Nonosse. La manne au quotidien
Il parait que les gens disent n’importe quoi. A l’occasion d’une réunion publique de quartier aux Sables d’Olonne, le compte rendu de Presse-Océan se fend d’un second article offusqué, intitulé « De la liberté d’expression à la honte du mensonge », qualifiant de « propos mensongers, inventés de toutes pièces, infamants » l’accusation d’un citoyen prétendant ce soir-là : « La presse est muselée, depuis que le conseil général subventionne les journaux ! » Il se trouve pourtant que, le 29 mai 1998, la commission permanente du conseil général de Vendée a bel et bien voté une dépense de 549 936 F pour insérer des encarts de pub* dans les éditions vendéennes de Ouest-France et Presse-Océan. S’il ne s’agit pas à proprement parler de subventions, cette manne peut chercher à émousser les ardeurs des rédactions dans l’éventualité, certes bien improbable, où les intérêts de la Villierie risqueraient d’être mis en cause. Entre manne et manigance, il y a plus d’un passe-passe.
* Concernant le « Prix Entreprendre », le plan routier, la formation et l’environnement.
Les gens du voyage refont la maquette
Lorsque Presse‑O. mène l’enquête, ça peut faire mal. Ainsi pour la sainte Marie*, le quotidien a titré en page des faits divers : « Des gens du voyage brûlent le corps de l’un des leurs dans une caravane », rappelant au passage que c’est là une vieille coutume. Une vingtaine de gens en question ont illico fait le voyage rue Santeuil, siège de Presse‑O., pour expliquer aux journalistes mal inspirés qu’ils n’avaient pas coutume de laisser raconter n’importe quoi sur leur compte, avec des arguments convaincants : une lèvre fendue, un ordinateur détruit… Et un rectificatif en gros caractères à la une le lendemain : « Selon leur coutume, ils ont incinéré le véhicule du décédé. Celui-ci avait été inhumé auparavant. » Si maintenant il faut même vérifier les avis d’obsèques…
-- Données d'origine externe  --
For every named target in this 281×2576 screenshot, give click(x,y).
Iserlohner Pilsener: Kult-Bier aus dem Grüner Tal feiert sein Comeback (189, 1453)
* Presse-Océan, 15 et 16 août 1998
Un éclair de lucidité
L’idée aurait pu se révéler excellente : faire de l’Eclair un quotidien départemental, une sorte de best-of de toutes les éditions de Presse‑0 en Loire-Atlantique. Le journal de la métropole quoi ! Mais le lecteur de la région nazairienne, principal soutien de l’Eclair, n’a pas vraiment mordu, furieux de ne pas retrouver in extenso ses infos locales. Du coup les ventes ont plongé de 15% à Saint-Nazaire, mettant en péril l’existence même du vrai-faux quotidien. « Il faudrait deux éditions » plaident les journalistes, mais le nouveau patron, Claude Coustal, ne veut pas en entendre parler. Lecteurs de Presse‑O., faites comme Lulu, adoptez le geste qui sauve, achetez L’Éclair, le seul journal authentiquement populaire.